• _PROBLEM_
Reproduce the text on who goes to hell between "I should know" and "leave it to him.", inclusive, updating it so that "Biblical" becomes "scriptural".

• _TEXT_
•••••

I should know better. Really. But I just can't help myself. This kind of thing used to make me angry. I am a tad irked by the thought that someone would presume to know the Divine mind and plan so thoroughly as to declare, unequivocally, on the ultimate status of any individual.
Now, though, I think the entire project, while leaning toward an arrogance of faith, is also just silly and pointless. In the first place, there just isn't any Biblical support for the idea that we are going to hell unless we say a certain magic word or phrase. In fact, the whole idea that after we die we have only two choices as to where our "soul" goes is such a misreading of Christian eschatology, both personal and communal, that it would take far longer than I have desire to point out the glaring Biblical errors. Also, I don't do that kind of thing anyway; that's Neil's metier, and I'll leave it to him.

•••••

• _RECORDED DATA_
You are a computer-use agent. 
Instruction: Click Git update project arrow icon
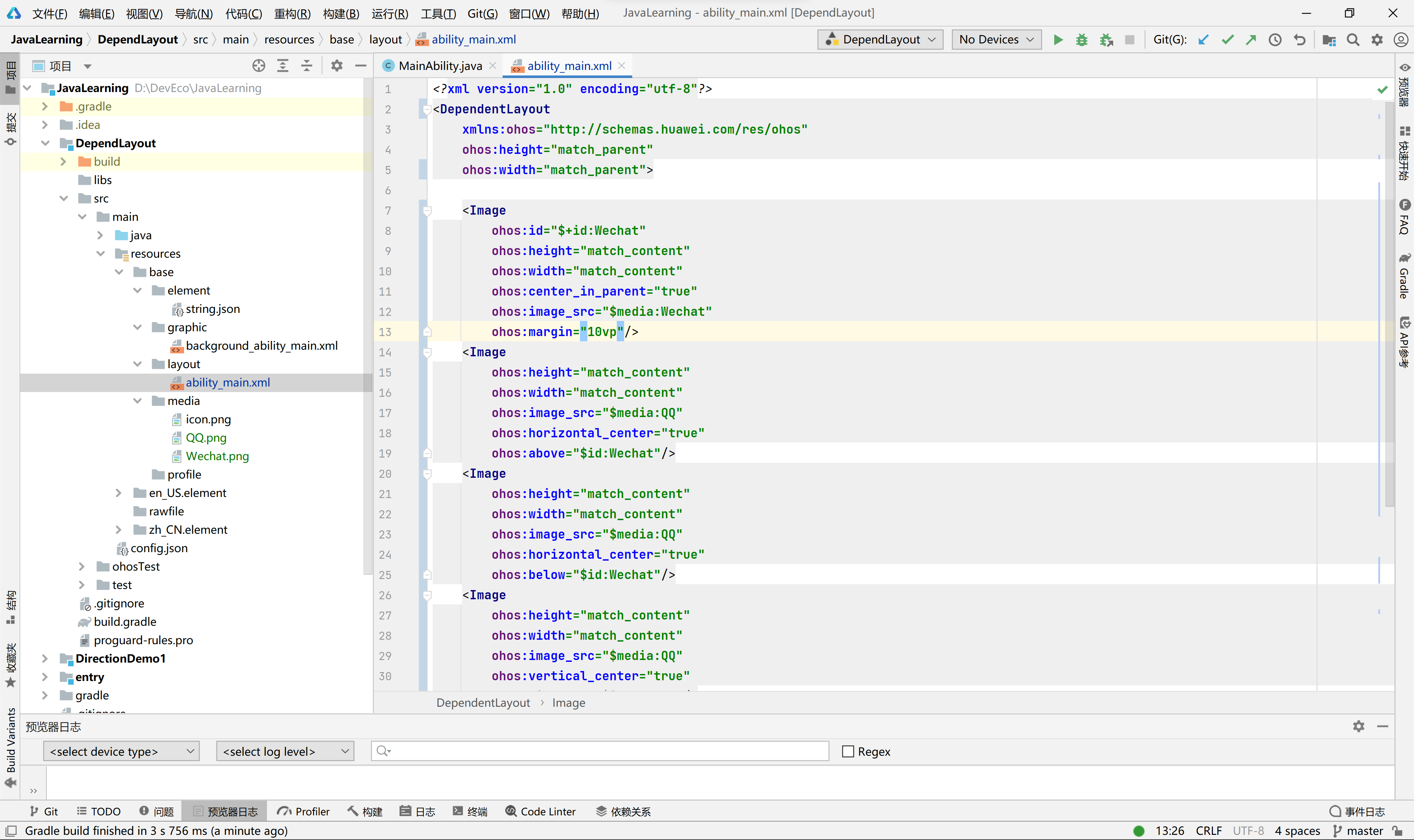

•••••

• _EXERCISE ANSWER_
I should know better. Really. But I just can't help myself. This kind of thing used to make me angry. I am a tad irked by the thought that someone would presume to know the Divine mind and plan so thoroughly as to declare, unequivocally, on the ultimate status of any individual.
Now, though, I think the entire project, while leaning toward an arrogance of faith, is also just silly and pointless. In the first place, there just isn't any scriptural support for the idea that we are going to hell unless we say a certain magic word or phrase. In fact, the whole idea that after we die we have only two choices as to where our "soul" goes is such a misreading of Christian eschatology, both personal and communal, that it would take far longer than I have desire to point out the glaring scriptural errors. Also, I don't do that kind of thing anyway; that's Neil's metier, and I'll leave it to him.